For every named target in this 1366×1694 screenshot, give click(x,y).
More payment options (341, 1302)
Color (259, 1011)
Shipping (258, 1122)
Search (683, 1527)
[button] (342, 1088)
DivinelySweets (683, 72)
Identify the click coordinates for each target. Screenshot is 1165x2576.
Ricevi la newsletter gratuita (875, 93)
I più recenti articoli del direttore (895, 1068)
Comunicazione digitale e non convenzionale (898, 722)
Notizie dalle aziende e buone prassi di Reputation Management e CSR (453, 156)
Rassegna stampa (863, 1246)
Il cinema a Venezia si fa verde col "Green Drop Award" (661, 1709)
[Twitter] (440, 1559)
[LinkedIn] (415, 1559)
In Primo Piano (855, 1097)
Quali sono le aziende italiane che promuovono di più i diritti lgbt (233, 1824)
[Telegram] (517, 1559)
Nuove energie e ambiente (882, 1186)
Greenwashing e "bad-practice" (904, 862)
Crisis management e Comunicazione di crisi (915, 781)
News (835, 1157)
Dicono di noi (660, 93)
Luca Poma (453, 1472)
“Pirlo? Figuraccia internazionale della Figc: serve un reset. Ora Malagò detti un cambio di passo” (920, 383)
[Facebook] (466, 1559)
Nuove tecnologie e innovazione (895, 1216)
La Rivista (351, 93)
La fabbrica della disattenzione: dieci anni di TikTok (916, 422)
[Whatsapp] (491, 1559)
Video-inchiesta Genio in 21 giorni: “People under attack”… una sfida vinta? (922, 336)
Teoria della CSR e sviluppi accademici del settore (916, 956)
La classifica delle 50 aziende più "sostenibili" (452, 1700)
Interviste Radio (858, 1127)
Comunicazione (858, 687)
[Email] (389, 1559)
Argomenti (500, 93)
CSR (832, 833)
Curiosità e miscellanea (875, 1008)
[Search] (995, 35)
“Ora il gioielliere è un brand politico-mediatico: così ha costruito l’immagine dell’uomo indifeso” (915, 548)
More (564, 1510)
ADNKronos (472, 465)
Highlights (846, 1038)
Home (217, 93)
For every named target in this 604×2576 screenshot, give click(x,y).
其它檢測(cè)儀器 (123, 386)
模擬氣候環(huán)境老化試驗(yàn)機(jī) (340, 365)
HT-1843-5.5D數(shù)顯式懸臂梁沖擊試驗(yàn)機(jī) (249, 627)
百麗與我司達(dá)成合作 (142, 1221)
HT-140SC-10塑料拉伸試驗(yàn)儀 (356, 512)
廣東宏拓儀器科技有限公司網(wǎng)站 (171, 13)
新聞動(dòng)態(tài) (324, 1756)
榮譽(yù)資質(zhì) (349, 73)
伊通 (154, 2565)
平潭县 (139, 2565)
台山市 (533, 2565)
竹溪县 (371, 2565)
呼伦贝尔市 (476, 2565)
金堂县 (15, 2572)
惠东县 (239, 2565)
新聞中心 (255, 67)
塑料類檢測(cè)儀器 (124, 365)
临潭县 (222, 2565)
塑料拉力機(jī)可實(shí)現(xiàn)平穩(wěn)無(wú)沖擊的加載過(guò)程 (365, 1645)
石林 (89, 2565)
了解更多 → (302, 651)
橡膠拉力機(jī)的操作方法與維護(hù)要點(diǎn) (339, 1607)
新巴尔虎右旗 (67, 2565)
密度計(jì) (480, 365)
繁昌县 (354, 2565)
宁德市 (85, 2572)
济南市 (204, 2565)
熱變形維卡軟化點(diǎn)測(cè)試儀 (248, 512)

***

→ **Exercise prompt**
Please show the lines in the entries above that hold the string "click".

→ **Your solution**
For every named target in this 1366×1694 screenshot, give click(x,y).
Identify the click coordinates for each target. Screenshot is 1165x2576.
For every named target in this 604×2576 screenshot, give click(x,y).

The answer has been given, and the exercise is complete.